Perhaps the reason why almost all the buildings in Tibet are self-enclosed and only open to the central courtyard is the harsh weather, especially the extreme cold and blustery winds in winter.

The courtyard is the only place in the compounds with natural light, and as you enter from the dimly lit interiors, the swift and sudden change can hurt your eyes. As we tunneled through nearly dark rooms and bright courtyards by turn, I could feel my pupils constricting and dilating, so much that I became almost hallucinatory and drifted between reality and dreams.

In the main halls of worship, bright shafts of light from glass panes in the ceiling shone on the Buddhist statues, creating the only bright spots in dark rooms. I noticed that whenever the devout prostrated themselves in prayer, the dust motes raised showed up parallel rays of light, almost like a laser display piercing the dense clouds of dust. I found such play on light in several other temples as well.

In Jokhang temple, the dimness inside is broken by rays that seem to spill from thin cracks and crevices along the walls and roofs, suggesting a capricious journey to Buddhist insight. The whole is accentuated by hundreds of flickering candles to the left of the statues, and it created a stage effect of immense power and nameless hope.

Likewise, light played in the square in front of the temple. Here followers burned dried grass in furnaces, creating a veil of dense smoke that permeated the whole square and hid parts of the temple. Perhaps the haze was a reminder to the devout that Buddha cannot be seen, but can only be felt in the heart.
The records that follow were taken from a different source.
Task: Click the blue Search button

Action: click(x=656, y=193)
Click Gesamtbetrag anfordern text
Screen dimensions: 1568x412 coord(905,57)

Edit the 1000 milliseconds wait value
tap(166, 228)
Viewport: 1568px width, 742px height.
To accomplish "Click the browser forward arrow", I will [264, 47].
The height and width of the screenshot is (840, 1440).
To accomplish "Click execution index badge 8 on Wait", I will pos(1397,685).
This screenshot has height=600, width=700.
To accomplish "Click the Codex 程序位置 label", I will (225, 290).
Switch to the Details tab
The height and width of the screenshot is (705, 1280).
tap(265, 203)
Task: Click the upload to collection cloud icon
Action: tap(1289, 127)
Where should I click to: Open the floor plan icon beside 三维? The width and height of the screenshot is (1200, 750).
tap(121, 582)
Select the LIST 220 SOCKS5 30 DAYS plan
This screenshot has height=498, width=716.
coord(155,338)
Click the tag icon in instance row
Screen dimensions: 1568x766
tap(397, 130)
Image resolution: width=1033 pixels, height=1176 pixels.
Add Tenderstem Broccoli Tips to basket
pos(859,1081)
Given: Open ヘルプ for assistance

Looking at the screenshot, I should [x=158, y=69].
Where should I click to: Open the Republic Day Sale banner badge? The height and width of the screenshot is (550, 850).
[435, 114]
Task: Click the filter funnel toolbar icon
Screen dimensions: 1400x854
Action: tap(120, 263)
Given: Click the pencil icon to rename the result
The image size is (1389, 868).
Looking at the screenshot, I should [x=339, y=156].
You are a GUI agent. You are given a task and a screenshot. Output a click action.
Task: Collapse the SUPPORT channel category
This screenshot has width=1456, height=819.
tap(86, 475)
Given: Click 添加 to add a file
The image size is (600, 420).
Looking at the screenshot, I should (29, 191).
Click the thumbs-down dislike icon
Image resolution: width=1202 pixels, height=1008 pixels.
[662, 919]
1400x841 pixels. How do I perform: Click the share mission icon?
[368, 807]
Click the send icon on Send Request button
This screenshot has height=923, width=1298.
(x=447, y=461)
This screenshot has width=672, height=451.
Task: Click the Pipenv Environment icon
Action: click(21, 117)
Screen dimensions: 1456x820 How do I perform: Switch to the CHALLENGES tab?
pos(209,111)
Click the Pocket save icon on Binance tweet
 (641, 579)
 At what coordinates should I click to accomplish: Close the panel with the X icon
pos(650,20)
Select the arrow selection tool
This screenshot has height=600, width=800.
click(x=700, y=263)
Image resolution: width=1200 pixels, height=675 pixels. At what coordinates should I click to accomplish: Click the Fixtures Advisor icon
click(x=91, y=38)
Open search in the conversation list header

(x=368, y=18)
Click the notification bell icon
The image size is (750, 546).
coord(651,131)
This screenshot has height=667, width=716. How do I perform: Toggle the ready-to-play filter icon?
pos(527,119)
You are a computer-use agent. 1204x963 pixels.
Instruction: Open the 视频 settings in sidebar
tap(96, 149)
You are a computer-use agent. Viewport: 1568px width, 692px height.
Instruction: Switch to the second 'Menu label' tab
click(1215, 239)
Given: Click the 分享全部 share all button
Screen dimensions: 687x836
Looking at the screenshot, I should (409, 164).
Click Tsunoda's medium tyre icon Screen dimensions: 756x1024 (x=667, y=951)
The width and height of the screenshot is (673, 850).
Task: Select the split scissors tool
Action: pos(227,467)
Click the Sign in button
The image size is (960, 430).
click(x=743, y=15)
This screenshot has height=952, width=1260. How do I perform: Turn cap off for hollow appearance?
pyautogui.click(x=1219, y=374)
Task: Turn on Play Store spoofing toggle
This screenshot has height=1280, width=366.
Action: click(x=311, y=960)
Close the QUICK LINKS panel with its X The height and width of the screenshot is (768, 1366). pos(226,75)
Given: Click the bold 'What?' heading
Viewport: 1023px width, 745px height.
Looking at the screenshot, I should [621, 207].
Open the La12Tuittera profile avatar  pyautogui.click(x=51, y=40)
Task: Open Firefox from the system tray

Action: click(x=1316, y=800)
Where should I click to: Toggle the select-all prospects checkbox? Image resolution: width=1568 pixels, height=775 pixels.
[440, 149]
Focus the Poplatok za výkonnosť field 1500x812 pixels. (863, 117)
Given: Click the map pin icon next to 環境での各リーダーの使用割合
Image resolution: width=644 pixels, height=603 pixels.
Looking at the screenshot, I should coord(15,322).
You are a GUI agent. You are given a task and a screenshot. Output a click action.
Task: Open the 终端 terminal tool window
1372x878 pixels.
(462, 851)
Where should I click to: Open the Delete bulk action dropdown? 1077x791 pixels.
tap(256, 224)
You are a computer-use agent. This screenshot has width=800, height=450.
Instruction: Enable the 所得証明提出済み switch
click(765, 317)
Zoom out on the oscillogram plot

It is the same with Tibetan temple architecture. It has an enchanting beauty that cannot be felt until you physically stand before it, and it is something that cannot come through mere photographs.

The purple-red and brown-yellow of the monks' cassocks add to the color spectrum. Together with the white walls and fiery red pillars of the temples, they present a flame-bright landscape.

Gold is also seen everywhere, mostly on roofs, as Sakyamuni, the founder of Buddhism, is believed to have golden skin. Looking from afar, the temples orchestrate red, gold, white and natural wood to such pleasant harmony that I could almost hear the singing in the air.

This close encounter with Tibetan architecture, to me, somehow embodies religion and aesthetics, and fully convinces me of the power they represent. Now I can understand why the devout come from so far away prostrating themselves on the ground all the way in continuous prayer. The temples stand in quiet testimony of their faith.